START Provided entries
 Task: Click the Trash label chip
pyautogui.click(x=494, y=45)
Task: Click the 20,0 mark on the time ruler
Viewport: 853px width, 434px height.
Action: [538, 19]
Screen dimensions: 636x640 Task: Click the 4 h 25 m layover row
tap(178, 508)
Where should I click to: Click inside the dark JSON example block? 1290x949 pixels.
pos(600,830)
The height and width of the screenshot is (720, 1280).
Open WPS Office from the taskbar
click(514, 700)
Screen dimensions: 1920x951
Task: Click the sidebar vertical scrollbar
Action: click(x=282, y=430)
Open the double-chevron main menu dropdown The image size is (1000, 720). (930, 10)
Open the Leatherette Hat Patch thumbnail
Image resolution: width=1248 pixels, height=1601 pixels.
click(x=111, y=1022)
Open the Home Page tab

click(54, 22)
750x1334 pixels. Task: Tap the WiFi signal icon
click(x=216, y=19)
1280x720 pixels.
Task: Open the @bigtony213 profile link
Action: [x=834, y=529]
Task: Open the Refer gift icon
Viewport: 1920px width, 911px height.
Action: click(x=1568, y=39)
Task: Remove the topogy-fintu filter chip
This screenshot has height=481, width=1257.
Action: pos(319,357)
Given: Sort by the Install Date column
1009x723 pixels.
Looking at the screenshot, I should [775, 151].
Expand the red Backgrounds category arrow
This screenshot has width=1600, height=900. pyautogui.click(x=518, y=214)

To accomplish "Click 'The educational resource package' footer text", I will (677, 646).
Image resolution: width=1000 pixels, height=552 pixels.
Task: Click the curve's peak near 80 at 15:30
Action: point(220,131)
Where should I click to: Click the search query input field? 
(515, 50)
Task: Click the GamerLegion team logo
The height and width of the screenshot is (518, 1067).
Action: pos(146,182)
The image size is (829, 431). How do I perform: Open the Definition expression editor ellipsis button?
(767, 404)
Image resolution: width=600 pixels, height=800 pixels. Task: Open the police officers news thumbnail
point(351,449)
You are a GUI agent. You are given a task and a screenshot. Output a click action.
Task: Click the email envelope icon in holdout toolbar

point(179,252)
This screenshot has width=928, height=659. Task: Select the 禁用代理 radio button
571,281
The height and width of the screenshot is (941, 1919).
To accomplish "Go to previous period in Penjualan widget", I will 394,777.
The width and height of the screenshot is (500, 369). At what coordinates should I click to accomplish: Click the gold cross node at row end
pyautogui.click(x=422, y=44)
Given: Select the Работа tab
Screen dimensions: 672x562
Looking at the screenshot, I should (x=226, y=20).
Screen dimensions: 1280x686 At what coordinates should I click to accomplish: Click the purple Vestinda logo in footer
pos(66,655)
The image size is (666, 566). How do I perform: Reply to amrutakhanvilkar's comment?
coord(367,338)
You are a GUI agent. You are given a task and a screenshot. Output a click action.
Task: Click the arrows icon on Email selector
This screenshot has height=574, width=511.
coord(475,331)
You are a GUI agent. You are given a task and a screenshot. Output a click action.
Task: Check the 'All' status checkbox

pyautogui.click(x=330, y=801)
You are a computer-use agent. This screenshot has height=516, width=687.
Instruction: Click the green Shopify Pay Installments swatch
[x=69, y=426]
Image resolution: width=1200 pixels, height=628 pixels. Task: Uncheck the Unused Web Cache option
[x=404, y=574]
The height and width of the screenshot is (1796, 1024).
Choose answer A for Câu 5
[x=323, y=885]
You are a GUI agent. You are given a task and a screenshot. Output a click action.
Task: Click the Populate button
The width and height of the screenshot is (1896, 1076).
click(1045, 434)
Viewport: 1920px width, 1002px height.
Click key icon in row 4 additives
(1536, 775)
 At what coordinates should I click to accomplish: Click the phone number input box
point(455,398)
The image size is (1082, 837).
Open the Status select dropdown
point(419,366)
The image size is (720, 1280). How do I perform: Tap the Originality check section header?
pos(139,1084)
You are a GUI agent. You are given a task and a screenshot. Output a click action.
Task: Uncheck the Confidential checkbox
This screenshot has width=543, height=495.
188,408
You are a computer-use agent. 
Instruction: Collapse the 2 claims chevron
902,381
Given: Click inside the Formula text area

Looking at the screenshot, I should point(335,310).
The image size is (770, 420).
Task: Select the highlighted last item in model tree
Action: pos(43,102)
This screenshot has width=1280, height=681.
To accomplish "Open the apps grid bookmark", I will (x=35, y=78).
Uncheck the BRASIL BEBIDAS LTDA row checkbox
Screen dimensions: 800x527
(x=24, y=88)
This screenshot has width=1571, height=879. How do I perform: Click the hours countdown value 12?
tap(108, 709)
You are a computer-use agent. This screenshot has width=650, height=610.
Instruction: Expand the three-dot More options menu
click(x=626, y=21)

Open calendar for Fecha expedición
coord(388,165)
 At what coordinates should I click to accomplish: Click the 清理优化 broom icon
END Provided entries
When you answer, repeat all of the material exactly as given.

Solution to the exercise:
 Task: Click the Trash label chip
pyautogui.click(x=494, y=45)
Task: Click the 20,0 mark on the time ruler
Viewport: 853px width, 434px height.
Action: [538, 19]
Screen dimensions: 636x640 Task: Click the 4 h 25 m layover row
tap(178, 508)
Where should I click to: Click inside the dark JSON example block? 1290x949 pixels.
pos(600,830)
The height and width of the screenshot is (720, 1280).
Open WPS Office from the taskbar
click(514, 700)
Screen dimensions: 1920x951
Task: Click the sidebar vertical scrollbar
Action: click(x=282, y=430)
Open the double-chevron main menu dropdown The image size is (1000, 720). (930, 10)
Open the Leatherette Hat Patch thumbnail
Image resolution: width=1248 pixels, height=1601 pixels.
click(x=111, y=1022)
Open the Home Page tab

click(54, 22)
750x1334 pixels. Task: Tap the WiFi signal icon
click(x=216, y=19)
1280x720 pixels.
Task: Open the @bigtony213 profile link
Action: [x=834, y=529]
Task: Open the Refer gift icon
Viewport: 1920px width, 911px height.
Action: click(x=1568, y=39)
Task: Remove the topogy-fintu filter chip
This screenshot has height=481, width=1257.
Action: pos(319,357)
Given: Sort by the Install Date column
1009x723 pixels.
Looking at the screenshot, I should [775, 151].
Expand the red Backgrounds category arrow
This screenshot has width=1600, height=900. pyautogui.click(x=518, y=214)

To accomplish "Click 'The educational resource package' footer text", I will (677, 646).
Image resolution: width=1000 pixels, height=552 pixels.
Task: Click the curve's peak near 80 at 15:30
Action: point(220,131)
Where should I click to: Click the search query input field? 
(515, 50)
Task: Click the GamerLegion team logo
The height and width of the screenshot is (518, 1067).
Action: pos(146,182)
The image size is (829, 431). How do I perform: Open the Definition expression editor ellipsis button?
(767, 404)
Image resolution: width=600 pixels, height=800 pixels. Task: Open the police officers news thumbnail
point(351,449)
You are a GUI agent. You are given a task and a screenshot. Output a click action.
Task: Click the email envelope icon in holdout toolbar

point(179,252)
This screenshot has width=928, height=659. Task: Select the 禁用代理 radio button
571,281
The height and width of the screenshot is (941, 1919).
To accomplish "Go to previous period in Penjualan widget", I will 394,777.
The width and height of the screenshot is (500, 369). At what coordinates should I click to accomplish: Click the gold cross node at row end
pyautogui.click(x=422, y=44)
Given: Select the Работа tab
Screen dimensions: 672x562
Looking at the screenshot, I should (x=226, y=20).
Screen dimensions: 1280x686 At what coordinates should I click to accomplish: Click the purple Vestinda logo in footer
pos(66,655)
The image size is (666, 566). How do I perform: Reply to amrutakhanvilkar's comment?
coord(367,338)
You are a GUI agent. You are given a task and a screenshot. Output a click action.
Task: Click the arrows icon on Email selector
This screenshot has height=574, width=511.
coord(475,331)
You are a GUI agent. You are given a task and a screenshot. Output a click action.
Task: Check the 'All' status checkbox

pyautogui.click(x=330, y=801)
You are a computer-use agent. This screenshot has height=516, width=687.
Instruction: Click the green Shopify Pay Installments swatch
[x=69, y=426]
Image resolution: width=1200 pixels, height=628 pixels. Task: Uncheck the Unused Web Cache option
[x=404, y=574]
The height and width of the screenshot is (1796, 1024).
Choose answer A for Câu 5
[x=323, y=885]
You are a GUI agent. You are given a task and a screenshot. Output a click action.
Task: Click the Populate button
The width and height of the screenshot is (1896, 1076).
click(1045, 434)
Viewport: 1920px width, 1002px height.
Click key icon in row 4 additives
(1536, 775)
 At what coordinates should I click to accomplish: Click the phone number input box
point(455,398)
The image size is (1082, 837).
Open the Status select dropdown
point(419,366)
The image size is (720, 1280). How do I perform: Tap the Originality check section header?
pos(139,1084)
You are a GUI agent. You are given a task and a screenshot. Output a click action.
Task: Uncheck the Confidential checkbox
This screenshot has width=543, height=495.
188,408
You are a computer-use agent. 
Instruction: Collapse the 2 claims chevron
902,381
Given: Click inside the Formula text area

Looking at the screenshot, I should point(335,310).
The image size is (770, 420).
Task: Select the highlighted last item in model tree
Action: pos(43,102)
This screenshot has width=1280, height=681.
To accomplish "Open the apps grid bookmark", I will (x=35, y=78).
Uncheck the BRASIL BEBIDAS LTDA row checkbox
Screen dimensions: 800x527
(x=24, y=88)
This screenshot has width=1571, height=879. How do I perform: Click the hours countdown value 12?
tap(108, 709)
You are a computer-use agent. This screenshot has width=650, height=610.
Instruction: Expand the three-dot More options menu
click(x=626, y=21)

Open calendar for Fecha expedición
coord(388,165)
 At what coordinates should I click to accomplish: Click the 清理优化 broom icon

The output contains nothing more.